Testable Predictions

1. Phosphatase rescue: Overexpressing DUSP6 in aged human fibroblasts subjected to a hormetic stimulus (e.g., 2 h intermittent fasting‑mimetic serum) will restore transient ERK dynamics (measured by live‑cell ERK‑KTR reporter) and reduce DNA damage markers (γH2AX foci, comet assay) compared with vector controls.
2. Pharmacological inhibition: Treating aged cells with a selective ERK inhibitor (e.g., SCH772984) during the hormetic window will block the sustained ERK phase, allowing transient ERK to prevail and resulting in measurable clearance of oxidized proteins (Western blot for carbonylated proteins) and improved proteostasis (LC3‑II turnover).
3. In vivo validation: Old mice subjected to intermittent fasting will show increased nuclear ERK persistence in liver tissue (immunofluorescence) and elevated p21; co‑administration of a DUSP6‑activating compound (e.g., benzoyl‑cAMP) will shift ERK to transient, decrease hepatic 8‑oxo‑dG, and improve survival relative to fasting alone.
4. Single‑cell resolution: scRNA‑seq coupled with phospho‑ERK flow cytometry will reveal a bimodal distribution of ERK activity in aged populations after hormesis; the high‑ERK cluster will express senescence signatures (p21, SASP) without enrichment of repair gene sets (OGG1, XRCC1).

Falsifiability

If experiments demonstrate that hormetic interventions in aged cells consistently produce transient ERK dynamics and concomitant reductions in DNA/protein damage irrespective of DUSP6 levels, the hypothesis would be falsified.
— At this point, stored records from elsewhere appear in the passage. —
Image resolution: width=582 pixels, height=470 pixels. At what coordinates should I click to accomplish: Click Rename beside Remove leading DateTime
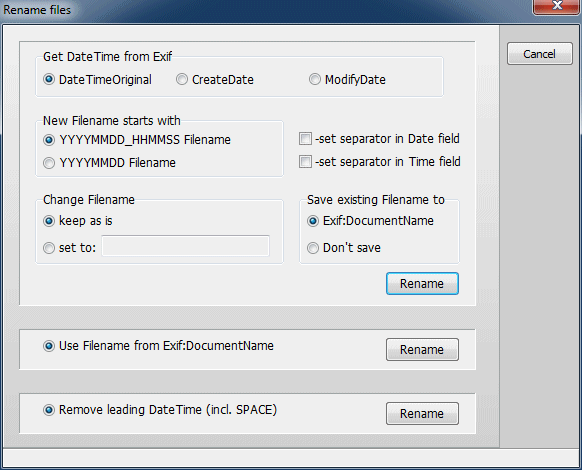click(x=422, y=413)
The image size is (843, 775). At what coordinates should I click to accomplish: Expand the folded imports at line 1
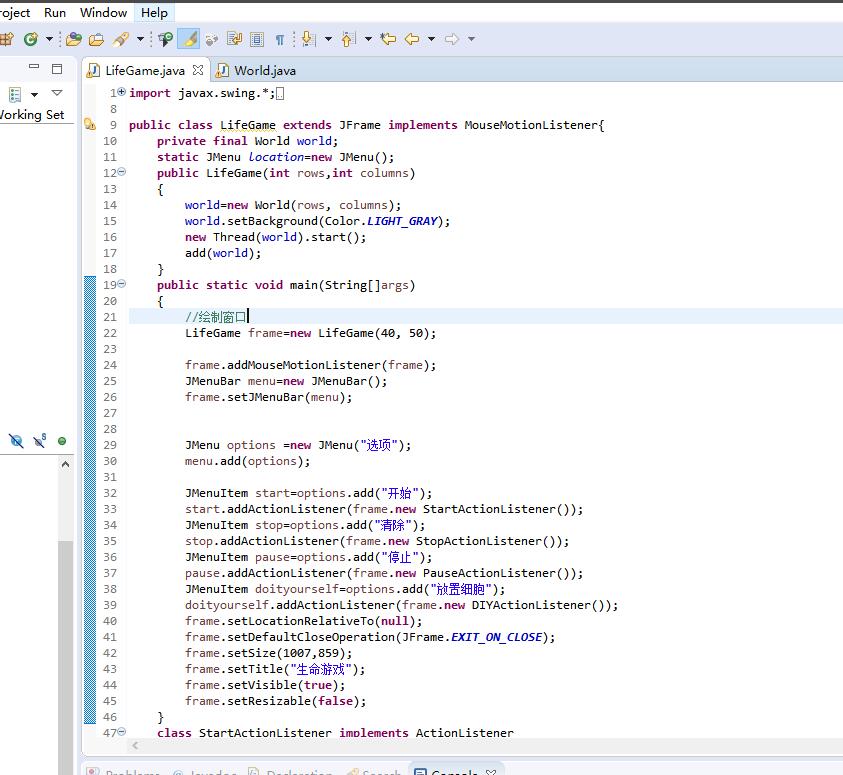point(122,92)
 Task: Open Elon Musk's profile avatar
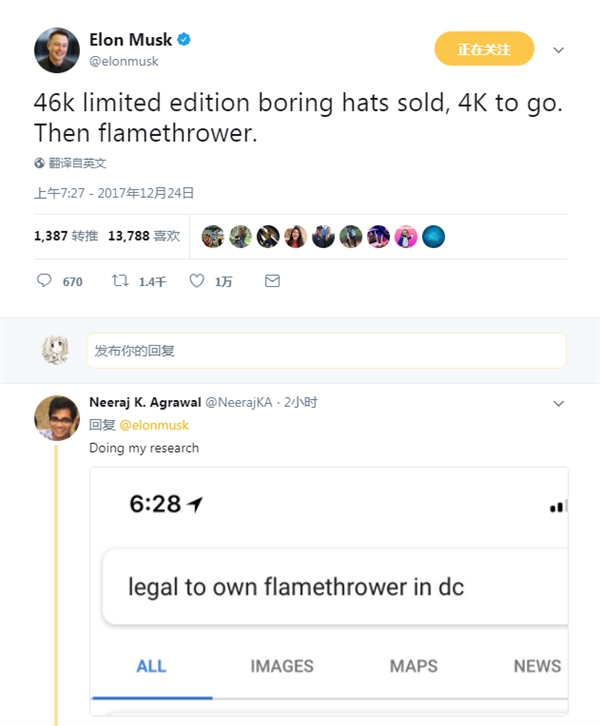pyautogui.click(x=57, y=49)
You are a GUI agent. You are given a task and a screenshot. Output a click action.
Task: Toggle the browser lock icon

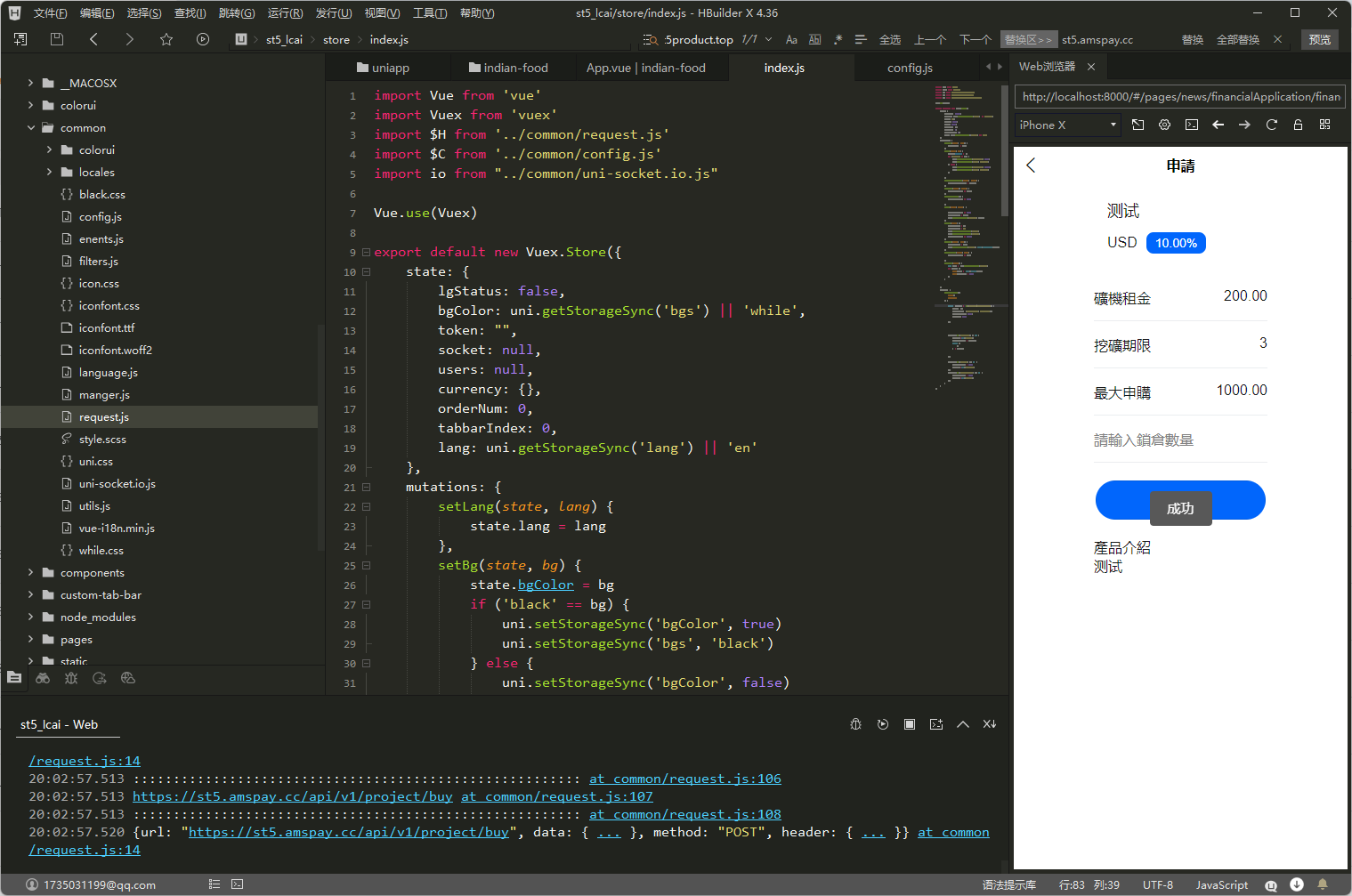pos(1298,125)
Conversely, if DUSP6 manipulation fails to alter ERK duration or damage outcomes, the proposed mechanistic link would be rejected.

Broader Implications

This framework reframes hormesis not as a universal anti‑aging switch but as a context‑dependent signal whose translation into repair hinges on the cellular capacity to restrain ERK activity. It suggests that longevity strategies should combine mild stressors with agents that preserve or restore ERK phosphatase function—particularly in aged or disease‑prone tissues—to convert threat signaling into genuine maintenance.